John Curtis: “We must come to terms with fossil fuels being a part of our future.”
Congressman Curtis recently defeated Chris Herrod for the third time in a primary for the Republican place on the ballot in the 3rd Congressional District. Herrod has been extremely critical of Curtis’ energy policies, comparing them to the “Green New Deal.” Curtis will face Democrat Glenn Wright in November.
We’re on the same side
“No matter where you, left or the right, conservative or liberal, our interests are actually aligned,” Rep Curtis said. “I know you don’t get that sense from the rhetoric.”
Curtis believes we are in a new place on this issue. In light of the drying Great Salt Lake, Utah’s drought and other challenges, “people aren’t talking about the climate changing any more. They’re asking what’s causing it to change. It would be hard to find a climate more impacted than Utah’s.”
“We can have it all.”
The congressman remains optimistic. “We can have it all,” he said. He outlined four goals that are possible:
- Energy independence.
- Strong economy.
- Affordable and reliable power.
- Reduced emissions.
“The key is you do not have to sacrifice the first three for the fourth,” Curtis explained.
How can all of these goals be achieved simultaneously? Curtis has a six-part plan he calls the “Conservative Climate Solution.” “I’m not going to ask you to leave your conservative credentials at the door,” he joked as he laid it out.
“Conservative Climate Solution”
Here’s the plan:
- Nuclear power. “There is no way to get to an emissions free future without nuclear being a substantial part of it.”
- Storage problem with renewables. “Right now, renewables have a fatal flaw, and that’s storage.”
- Fossil fuels. “We must come to terms with fossil fuels being a part of our future. Billions have been spent on carbon sequestration technology. Fossil fuels CAN be burned without emissions.”
- Innovation. “The U.S. must lead the world in innovation.
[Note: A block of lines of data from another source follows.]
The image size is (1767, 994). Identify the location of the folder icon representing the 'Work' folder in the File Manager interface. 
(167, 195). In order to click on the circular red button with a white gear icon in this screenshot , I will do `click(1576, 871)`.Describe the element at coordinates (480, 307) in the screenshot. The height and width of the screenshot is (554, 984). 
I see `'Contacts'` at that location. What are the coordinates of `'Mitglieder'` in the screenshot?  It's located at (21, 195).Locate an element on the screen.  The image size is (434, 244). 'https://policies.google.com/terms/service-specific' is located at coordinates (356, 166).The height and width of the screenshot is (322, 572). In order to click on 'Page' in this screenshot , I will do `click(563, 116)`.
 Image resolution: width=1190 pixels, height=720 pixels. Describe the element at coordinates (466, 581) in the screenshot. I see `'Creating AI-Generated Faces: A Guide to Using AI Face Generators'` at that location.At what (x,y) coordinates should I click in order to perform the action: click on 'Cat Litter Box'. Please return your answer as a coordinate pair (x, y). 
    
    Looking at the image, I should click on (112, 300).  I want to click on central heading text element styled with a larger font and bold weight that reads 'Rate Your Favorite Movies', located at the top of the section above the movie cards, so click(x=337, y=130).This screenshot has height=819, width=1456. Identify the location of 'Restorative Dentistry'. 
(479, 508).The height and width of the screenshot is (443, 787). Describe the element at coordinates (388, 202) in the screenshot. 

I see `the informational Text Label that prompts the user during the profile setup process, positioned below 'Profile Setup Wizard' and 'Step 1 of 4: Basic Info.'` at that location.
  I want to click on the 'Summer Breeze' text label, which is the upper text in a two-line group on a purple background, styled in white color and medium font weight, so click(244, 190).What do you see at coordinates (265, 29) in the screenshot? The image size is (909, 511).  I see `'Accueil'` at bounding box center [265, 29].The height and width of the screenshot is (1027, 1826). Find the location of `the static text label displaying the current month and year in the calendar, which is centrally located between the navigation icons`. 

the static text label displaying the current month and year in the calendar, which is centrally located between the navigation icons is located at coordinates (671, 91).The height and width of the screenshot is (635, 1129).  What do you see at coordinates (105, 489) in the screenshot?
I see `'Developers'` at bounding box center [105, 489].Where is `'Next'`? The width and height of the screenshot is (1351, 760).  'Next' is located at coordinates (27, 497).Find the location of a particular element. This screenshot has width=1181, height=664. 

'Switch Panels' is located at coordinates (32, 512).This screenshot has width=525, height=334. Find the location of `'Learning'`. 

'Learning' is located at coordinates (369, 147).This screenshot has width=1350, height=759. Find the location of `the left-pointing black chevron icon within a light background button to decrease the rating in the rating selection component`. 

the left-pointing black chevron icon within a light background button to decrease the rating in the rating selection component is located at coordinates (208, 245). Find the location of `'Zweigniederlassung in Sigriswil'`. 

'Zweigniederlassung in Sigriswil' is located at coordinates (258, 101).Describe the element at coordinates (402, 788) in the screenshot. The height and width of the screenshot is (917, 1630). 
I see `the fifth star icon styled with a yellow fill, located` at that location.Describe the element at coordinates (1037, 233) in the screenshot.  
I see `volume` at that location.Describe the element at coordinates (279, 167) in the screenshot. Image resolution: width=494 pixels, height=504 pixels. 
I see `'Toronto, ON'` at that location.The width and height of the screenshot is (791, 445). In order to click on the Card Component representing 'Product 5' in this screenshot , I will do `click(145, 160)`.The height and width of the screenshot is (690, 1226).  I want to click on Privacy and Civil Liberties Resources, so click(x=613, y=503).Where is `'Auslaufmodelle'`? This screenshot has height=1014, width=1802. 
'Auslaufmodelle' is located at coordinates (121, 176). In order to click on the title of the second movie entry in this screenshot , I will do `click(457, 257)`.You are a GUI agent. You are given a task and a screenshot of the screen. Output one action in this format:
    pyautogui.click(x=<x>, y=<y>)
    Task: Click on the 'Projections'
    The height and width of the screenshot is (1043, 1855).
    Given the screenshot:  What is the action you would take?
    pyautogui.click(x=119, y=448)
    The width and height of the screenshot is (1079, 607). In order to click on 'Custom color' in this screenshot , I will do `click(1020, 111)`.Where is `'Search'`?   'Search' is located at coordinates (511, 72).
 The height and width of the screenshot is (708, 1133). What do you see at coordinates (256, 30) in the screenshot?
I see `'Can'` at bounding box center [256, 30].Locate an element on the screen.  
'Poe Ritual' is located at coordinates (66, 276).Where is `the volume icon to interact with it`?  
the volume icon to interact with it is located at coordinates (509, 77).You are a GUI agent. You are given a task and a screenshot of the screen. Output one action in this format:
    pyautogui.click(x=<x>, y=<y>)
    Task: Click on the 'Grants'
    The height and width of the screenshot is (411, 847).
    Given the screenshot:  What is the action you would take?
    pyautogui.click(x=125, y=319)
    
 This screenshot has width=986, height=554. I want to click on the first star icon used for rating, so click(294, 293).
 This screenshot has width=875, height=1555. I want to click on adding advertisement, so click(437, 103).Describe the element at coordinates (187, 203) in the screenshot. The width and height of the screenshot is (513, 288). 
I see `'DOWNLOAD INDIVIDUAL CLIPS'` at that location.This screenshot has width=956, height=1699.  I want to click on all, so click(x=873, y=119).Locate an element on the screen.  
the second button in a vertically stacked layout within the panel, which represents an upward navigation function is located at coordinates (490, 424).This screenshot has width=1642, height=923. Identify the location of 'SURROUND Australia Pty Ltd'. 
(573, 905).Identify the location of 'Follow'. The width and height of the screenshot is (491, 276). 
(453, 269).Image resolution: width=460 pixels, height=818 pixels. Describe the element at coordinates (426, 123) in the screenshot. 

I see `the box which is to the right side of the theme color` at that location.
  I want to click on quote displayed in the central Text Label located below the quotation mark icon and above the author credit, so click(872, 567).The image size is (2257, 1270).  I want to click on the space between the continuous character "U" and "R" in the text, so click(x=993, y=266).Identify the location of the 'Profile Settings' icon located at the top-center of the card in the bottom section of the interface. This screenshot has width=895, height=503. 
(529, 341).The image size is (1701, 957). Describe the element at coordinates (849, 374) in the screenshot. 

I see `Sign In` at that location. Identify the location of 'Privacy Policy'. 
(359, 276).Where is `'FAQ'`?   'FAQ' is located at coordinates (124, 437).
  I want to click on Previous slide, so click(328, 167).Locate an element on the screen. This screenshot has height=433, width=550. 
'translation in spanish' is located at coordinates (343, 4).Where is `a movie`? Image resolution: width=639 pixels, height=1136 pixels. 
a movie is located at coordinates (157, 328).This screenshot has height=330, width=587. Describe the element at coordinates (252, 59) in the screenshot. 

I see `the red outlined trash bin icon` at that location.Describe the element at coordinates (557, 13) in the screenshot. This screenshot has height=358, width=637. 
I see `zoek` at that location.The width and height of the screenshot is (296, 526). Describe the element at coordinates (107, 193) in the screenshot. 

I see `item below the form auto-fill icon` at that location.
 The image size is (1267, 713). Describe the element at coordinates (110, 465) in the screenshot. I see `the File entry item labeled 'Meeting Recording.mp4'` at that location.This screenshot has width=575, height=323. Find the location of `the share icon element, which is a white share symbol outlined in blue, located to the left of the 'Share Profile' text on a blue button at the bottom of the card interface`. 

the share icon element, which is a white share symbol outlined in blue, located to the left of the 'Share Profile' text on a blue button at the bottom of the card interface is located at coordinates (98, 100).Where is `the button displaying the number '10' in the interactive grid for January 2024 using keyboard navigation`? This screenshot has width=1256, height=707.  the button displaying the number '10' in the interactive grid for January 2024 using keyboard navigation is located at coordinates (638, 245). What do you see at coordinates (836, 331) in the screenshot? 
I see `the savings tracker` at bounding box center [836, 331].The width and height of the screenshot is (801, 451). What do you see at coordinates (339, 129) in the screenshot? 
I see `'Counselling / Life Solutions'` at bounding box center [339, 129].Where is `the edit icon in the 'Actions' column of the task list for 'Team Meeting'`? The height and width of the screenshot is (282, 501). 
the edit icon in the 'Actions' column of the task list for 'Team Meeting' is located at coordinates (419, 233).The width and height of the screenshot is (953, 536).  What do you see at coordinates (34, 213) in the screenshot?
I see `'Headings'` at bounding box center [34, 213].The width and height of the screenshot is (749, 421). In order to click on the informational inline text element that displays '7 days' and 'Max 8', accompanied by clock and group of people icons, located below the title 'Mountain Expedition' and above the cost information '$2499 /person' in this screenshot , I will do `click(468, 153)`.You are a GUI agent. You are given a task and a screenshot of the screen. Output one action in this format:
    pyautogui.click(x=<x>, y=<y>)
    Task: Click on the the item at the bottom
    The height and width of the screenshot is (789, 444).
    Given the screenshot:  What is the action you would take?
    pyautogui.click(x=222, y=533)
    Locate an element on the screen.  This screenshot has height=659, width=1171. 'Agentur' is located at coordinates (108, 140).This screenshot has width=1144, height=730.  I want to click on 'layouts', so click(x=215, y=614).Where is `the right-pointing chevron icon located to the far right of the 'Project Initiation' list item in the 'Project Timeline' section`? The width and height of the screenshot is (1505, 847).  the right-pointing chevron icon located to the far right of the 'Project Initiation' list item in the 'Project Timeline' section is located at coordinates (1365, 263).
We can do it here in the U.S., or we can sit back and watch the next industrial revolution take place outside our borders.”
- Farmers. “We must engage and not fight our farmers. Farmers are the original environmentalists.”
- Critical minerals. “A lot of the critical minerals are coming from overseas when we have them here.”
Rep. Curtis’ climate plan “calls for us to be pragmatic, to get off our political biases, right and left.” When asked about the rancor and tribalism that plagues politics today, he replied “I believe we are one leader away from civility. If that leader doesn’t show up, then we are 100,000 constituents away from civility.”